SILICON SUPERSTITIONS
 
 
 
Astrologers and fortune-tellers thrive in the Bay Area, serving an uncertain tech community
A long time ago, in England, there lived a blacksmith named Dunstan. In those days, one of the main jobs a blacksmith had was the creation and fitting of horseshoes. One wild and windy night, a man came into Dunstan's smithy, asking the blacksmith to put horseshoes on his feet. The startled Dunstan looked down, and saw that his visitor had hooves, and not normal feet. The devil himself had come to visit the blacksmith.

Dunstan nailed the horseshoe to the devil's foot. As the devil writhed in pain, Dunstan chained him, and released him only after extracting a promise that he would never enter a building which had a horseshoe over the door. Niels Bohr may have been a Nobel prize-winning physicist, but even he hung up a horseshoe over the door of his country home. When a visitor once asked if he believed the horseshoe was lucky, Bohr replied: “Of course not. But I understand it's lucky whether you believe in it or not.“

Think about this. In San Francisco alone, there are 128 psychics and mediums in the city and there are 141 listings for astrologers.The city may have been a counterculture heaven once, but those days are long gone, the people from that time being replaced with wealthy tech executives from the valley . And yet, faith in mediums and numerologists and astrologers survives ­ indeed, thrives ­ in the Bay Area.

If a scientist of the calibre of Niels Bohr was unable to resist superstition, it seems that it's far harder for the techie ­ who lives in constant fear that his or her employment is the result of a bubble that may burst any moment ­ to be rational.
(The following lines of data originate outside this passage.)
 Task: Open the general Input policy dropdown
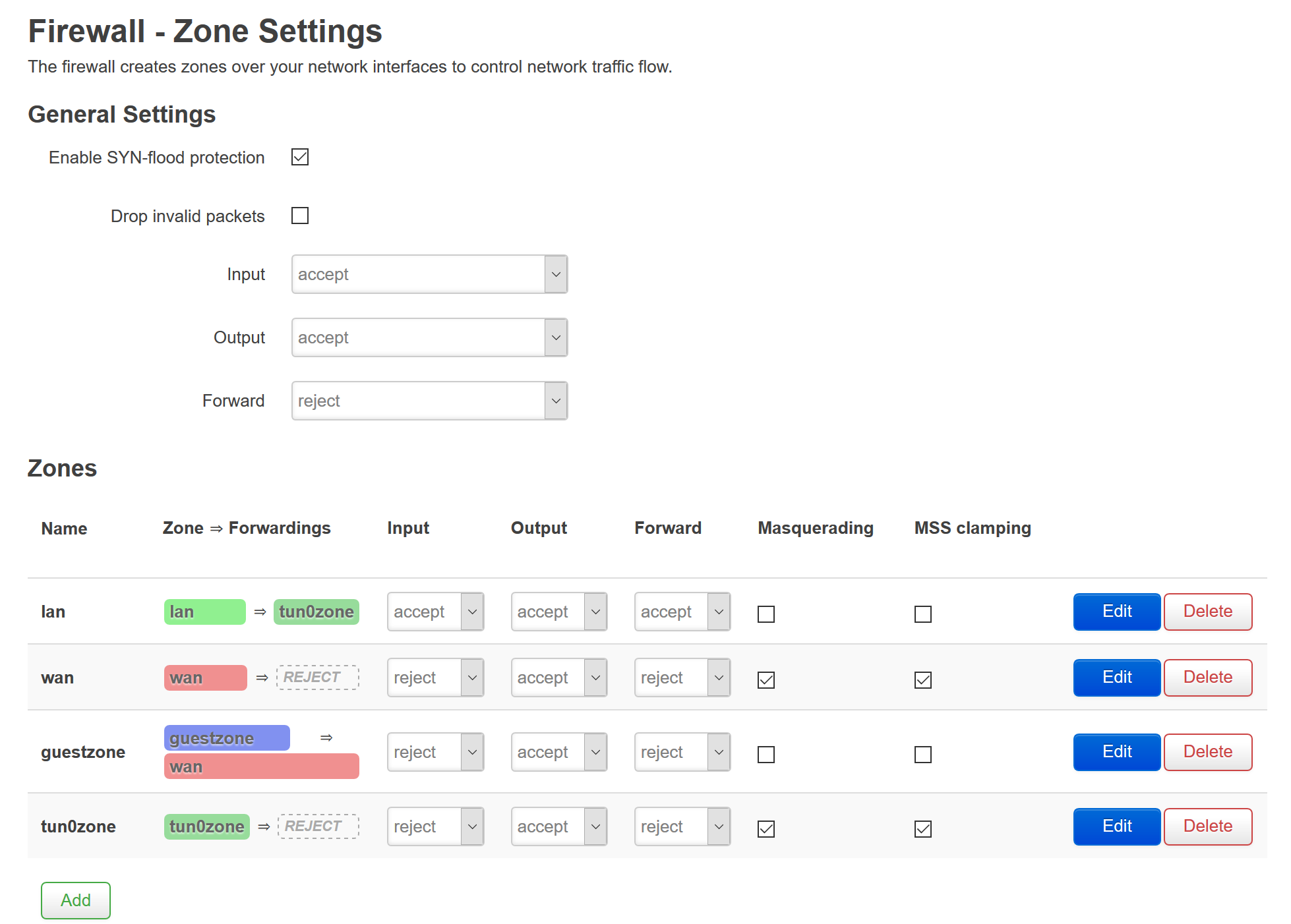point(429,274)
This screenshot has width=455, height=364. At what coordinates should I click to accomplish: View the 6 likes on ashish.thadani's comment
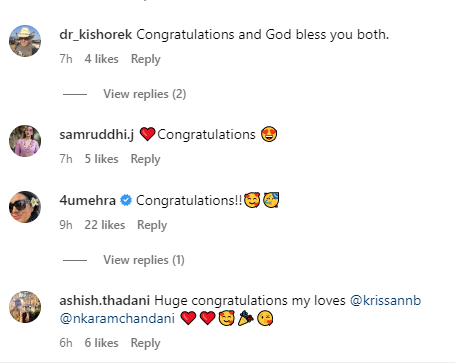click(x=101, y=343)
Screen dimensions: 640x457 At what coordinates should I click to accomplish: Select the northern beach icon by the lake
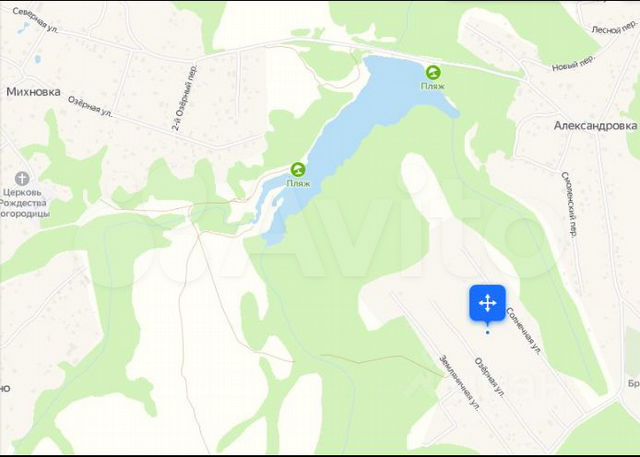[x=433, y=73]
Nicki Bonfilio is a psychic. When she was five, she says, an apparition of St Francis visited her in the backyard of her family's Mill Valley home. That kicked off a childhood procession of phantom colours and 3D shapes levitating in midair. When she was 13, she experienced something like “an explosion from the inside out“ ­ a firework in the brain that uncorked her extrasensory gifts. After working at a number of jobs, she became a full-time psychic after a vision showed a close friend had a potentially fatal tumour ­ a vision that was confirmed by an MRI.

That was 15 years ago. Today , Bonfilio sees about 25 clients a week and has a calendar that's booked two months in advance. “The tech boom seems to have helped my business. It created more people who are here looking for answers in a different way ,“ she tells SFWeekly's Jeremy Lybarger.

Joyce Van Horn is an astrologer ­ an evolutionary astrologer. She charges $150 an hour. “Most of us are born having forgotten the information from our past lifetimes,“ she says, “but there is information encoded in us that remembers the essence of who we were and what we were about.“

She helps people recover that information.The majority of Van Horn's clients are from the tech industry . Besides in-person readings, she also does phone and Skype consultations, as is natural for the valley .Sometimes, her clients need to relax before they become more receptive to Van Horn's sessions ­ and MDMA (Ecstasy) is the chemical of choice .

Sometimes, the requests can get bizarre. Joey Talley is a Wiccan witch who has a number of tech clients. She gets requests for cyber-security miracles as well.“Most people want me to protect their computers from viruses and hacks,“ she tells Lybarger, “so I'll make charms for them. I like to use flora.“ And sometimes, she casts spells to keep the whole office safe ­ for a fee, of course.

Most of the people in the valley may identify with logic, not magic. But still, deep in the lizard recesses of the human brain, there will always be room for superstition, it seems.